* Tasks for this exercise
• a. Summarize the description of the sequence alignment tool in two sentences.
• b. Proceed with the description of the sequence alignment tool from the point where it stops.

* Text provided
****

A parallelized tool to align large sequence files against a local database. This project was originally designed to align mitochondrial reads from total genomic libraries against a mitochondrial genome database.
Sequences will be aligned against a local database (using the program BlastN and a giveN e-value cut-off). The user may decide to select all aligned reads (criteria "1") or only the reads in which both pairs have been aligned to the local database (criteria "0", used by default). The selection criteria may be changed using command argument "-c" or "--criteria" in extractAligned.
The program align2db takes one sequence file in FASTA or FASTQ format. Files may be compressed with GZIP. The program extractAligned takes one or two sequence files in FASTA or FASTQ format. Files may be compressed with GZIP. Criteria "0" requires two input files. The program extractAligned also takes one or two text files with sequence ids and e-values (as printed by align2db into STDOUT).
The program align2db will print all aligned reads to Python's standart error (STDOUT).
The program extractAligned will print all selected reads directly into sequence files. If the option "-p" or "--pruned" is used, un-selected sequences will also be saved into different files.
NOTE: If the verbose option is on, output verbosity will increase considerably (most likely resulting in additional time costs).
(1) Argument options for align2db:
-q, --query: query sequence
-d, --database: the name of the local Blast database
-f, --format: the input sequence format (FASTA or FASTQ; default = fastq)

****

[Records excerpted from a collection]
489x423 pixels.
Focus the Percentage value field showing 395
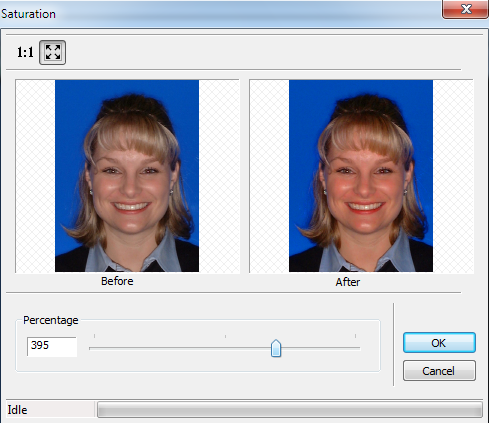coord(52,346)
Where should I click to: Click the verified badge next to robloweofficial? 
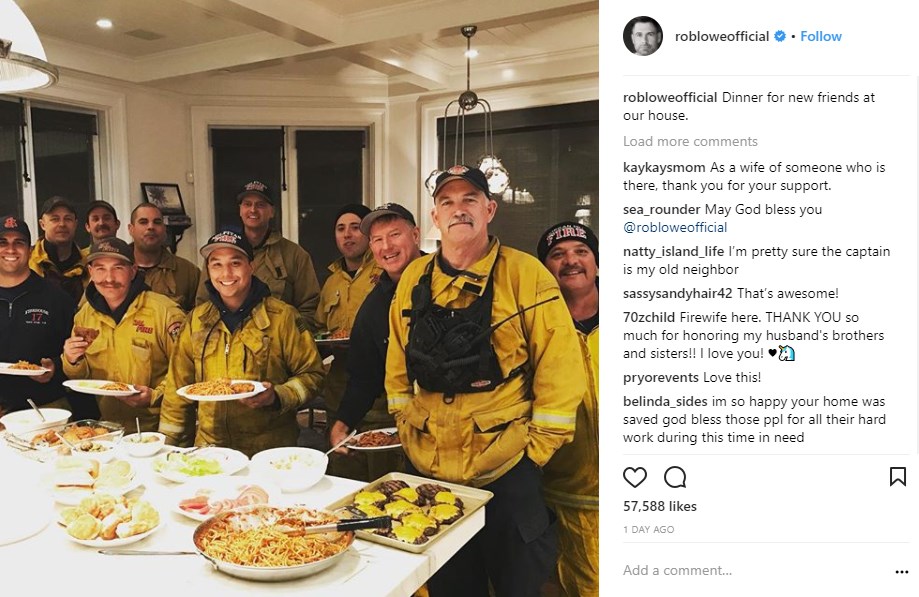[x=780, y=36]
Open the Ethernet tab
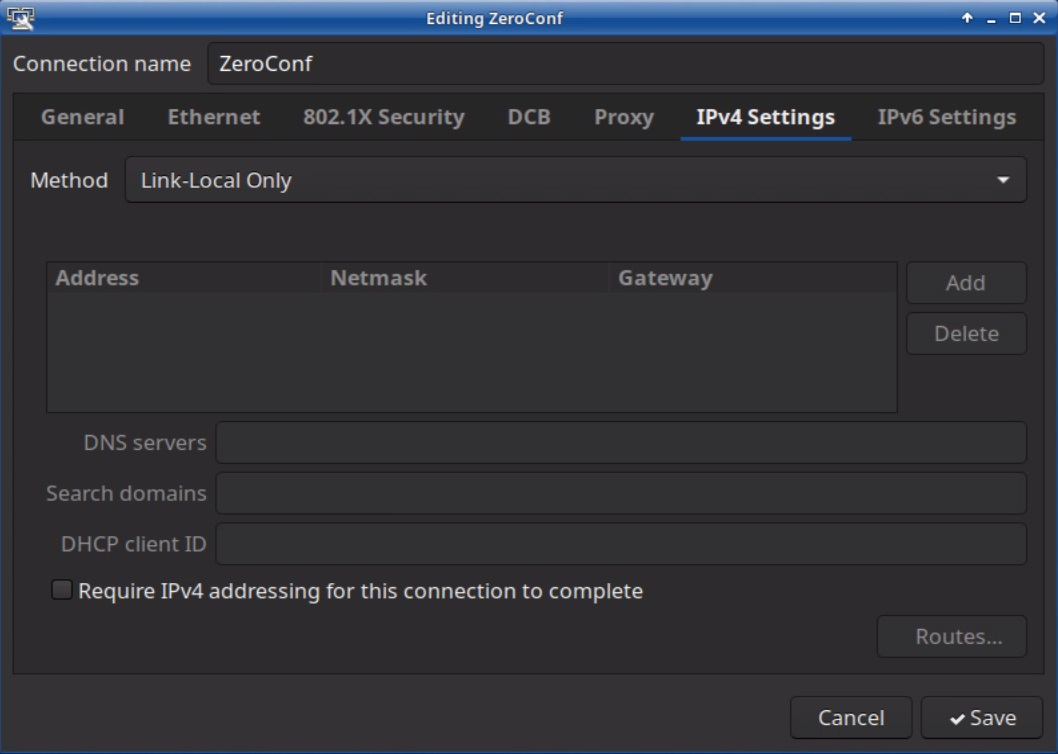Image resolution: width=1058 pixels, height=754 pixels. (214, 117)
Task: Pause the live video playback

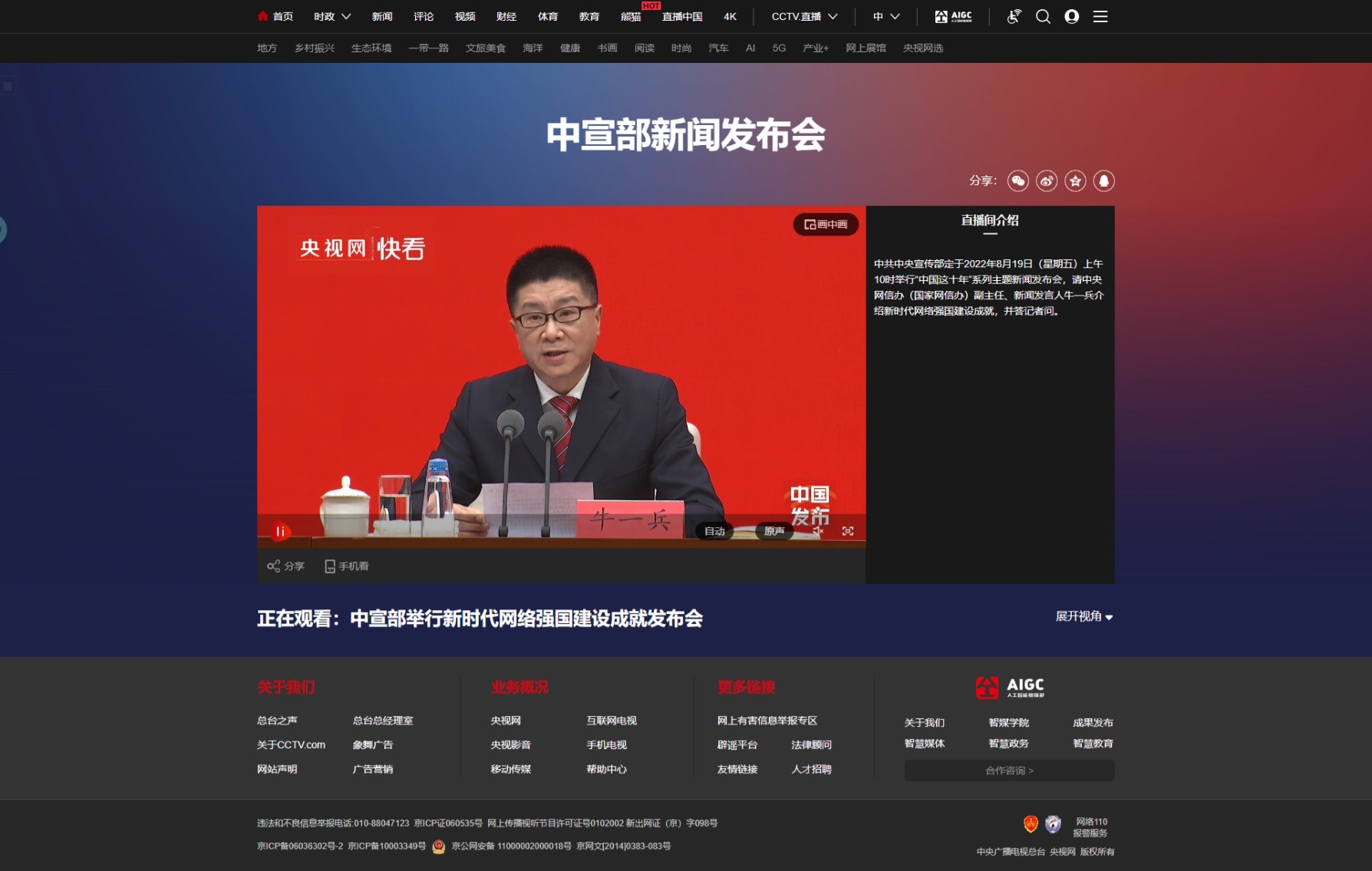Action: 281,531
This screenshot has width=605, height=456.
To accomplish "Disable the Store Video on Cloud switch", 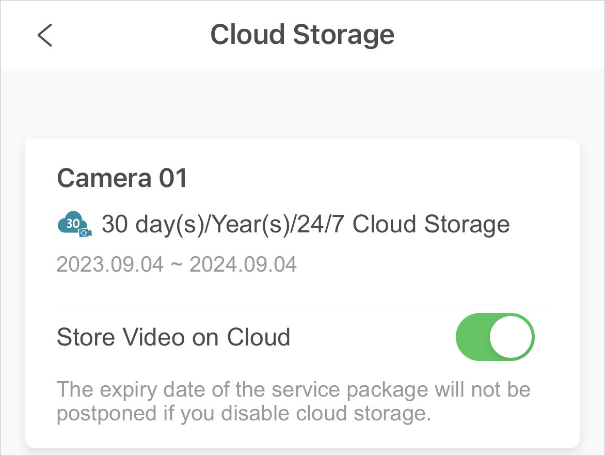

****

* Expected outputs
• a. The tool is a parallelized program that aligns large sequence files against a local database with BlastN and an e-value cut-off, and it was first built to align mitochondrial reads from total genomic libraries against a mitochondrial genome database. Its program align2db takes one FASTA or FASTQ file, which may be compressed with GZIP, while extractAligned selects either all aligned reads or only those whose two pairs both aligned and writes them into sequence files, with an option to save the un-selected sequences as well.

• b.
-o, --output: the prefix for the XML files produced by BlastN (default = alignments)
-e, --evalue: the e-value cutoff (default = 1e-5)
-p, --processes: number of processes to run simultaneously (default = 4)
-z, --gzip: use for compressed GZIP files (default = off)
-k, --keep_xml: keep alignments in XML format (default = off)
-V, --version: print version number and quit (default = off)
Requires Python 2.6.X or newer versions.
The following modules/ libraries are required:
SeqIO from Bio
argparse, os and sys
Imagine an experiment which generates reads in FASTQ format for total genomic reads (i.e. nuclear DNA, mitochondrial DNA and maybe other sequences as well). Also imagine the experiment results in paired-end reads that are saved in compressed GZIP files names pair1.fastq.gz and pair2.fastq.gz.
TIP: You can create local databases with the makeblastdb program from the NCBI BLAST+
Copy all the necessary files into to the working directory.